▶ [Requirement A]:
Reproduce a passage from the Jerusalem letter. Begin at the words that contain "The New Yorker" and stop after "was deeply unnerving...".
▶ [Requirement B]:
Format all the pointing records as a two-column CSV with the headers request and answer, one row per record, each value in a single quoted field with its line breaks turned into spaces. Leave the pictures out.

╭─ Source extract

Letter from Jerusalem: A Zionist politician loses faith in the future.
The New Yorker by David Remnick July 30, 2007
The self-regard of Israelis is built, in no small part, around a sense of sang-froid, and yet few would deny that the past year was deeply unnerving...
In this atmosphere of post-traumatic gloom, Avraham Burg, a former Speaker of the Knesset, managed to inflame the Israeli public (left, right, and center) with little more than an interview in the liberal daily Ha’aretz, promoting his recent book, “Defeating Hitler.” Short of being Prime Minister, Burg could not be higher in the Zionist establishment. His father was a Cabinet minister for nearly four decades, serving under Prime Ministers from David Ben-Gurion to Shimon Peres. In addition to a decade-long career in the Knesset, including four years as Speaker, Burg had also been leader of the World Zionist Organization and the Jewish Agency for Israel. And yet he did not obey the commands of pedigree. “Defeating Hitler” and an earlier book, “God Is Back,” are, in combination, a despairing look at the Israeli condition. Burg warns that an increasingly large and ardent sector of Israeli society disdains political democracy. He describes the country in its current state as Holocaust-obsessed, militaristic, xenophobic, and, like Germany in the nineteen-thirties, vulnerable to an extremist minority.

╰─
╭─ Given information

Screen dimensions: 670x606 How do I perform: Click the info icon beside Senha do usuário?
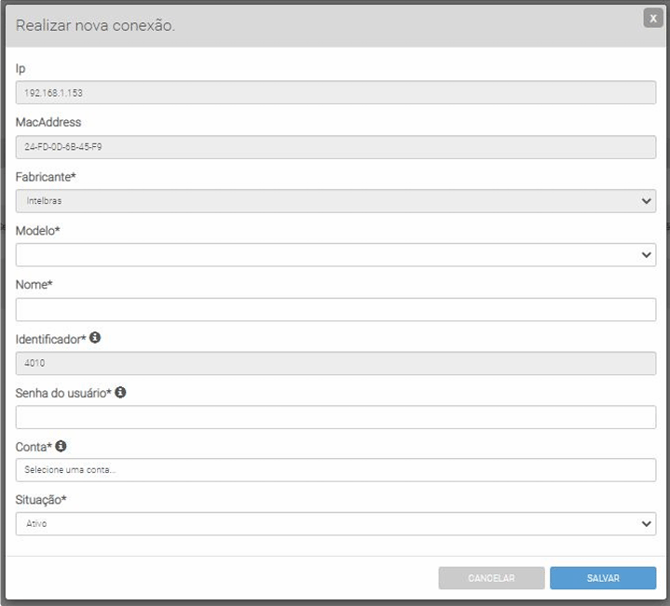[x=120, y=392]
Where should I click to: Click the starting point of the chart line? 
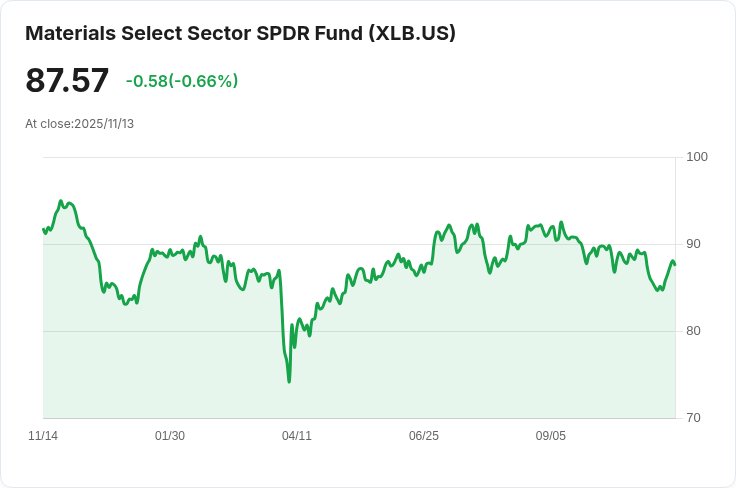point(44,229)
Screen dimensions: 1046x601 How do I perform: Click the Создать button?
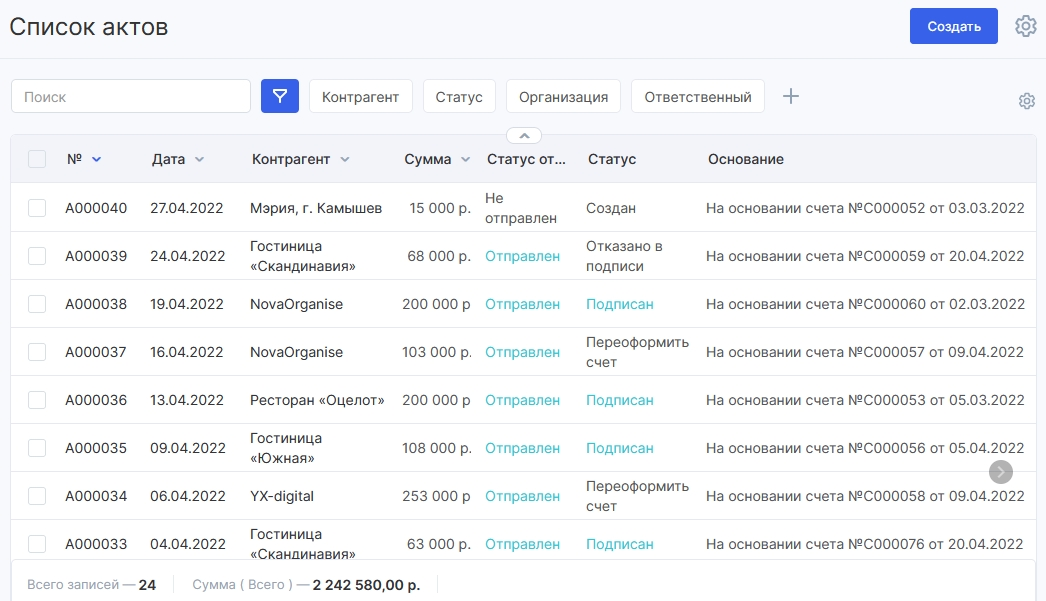point(954,26)
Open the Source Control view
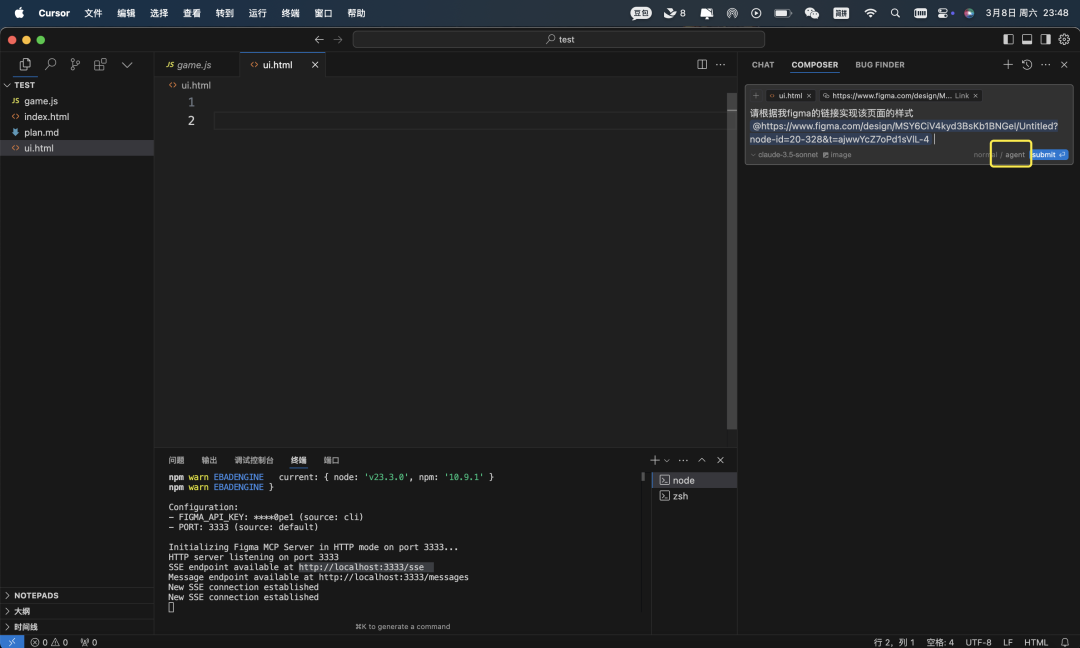 pos(75,65)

╰─

▶ [Expected output A]:
The New Yorker by David Remnick July 30, 2007
The self-regard of Israelis is built, in no small part, around a sense of sang-froid, and yet few would deny that the past year was deeply unnerving...

▶ [Expected output B]:
request,answer
"Screen dimensions: 670x606 How do I perform: Click the info icon beside Senha do usuário?","[x=120, y=392]"
"Where should I click to: Click the starting point of the chart line?","point(44,229)"
"Screen dimensions: 1046x601 How do I perform: Click the Создать button?","point(954,26)"
"Open the Source Control view","pos(75,65)"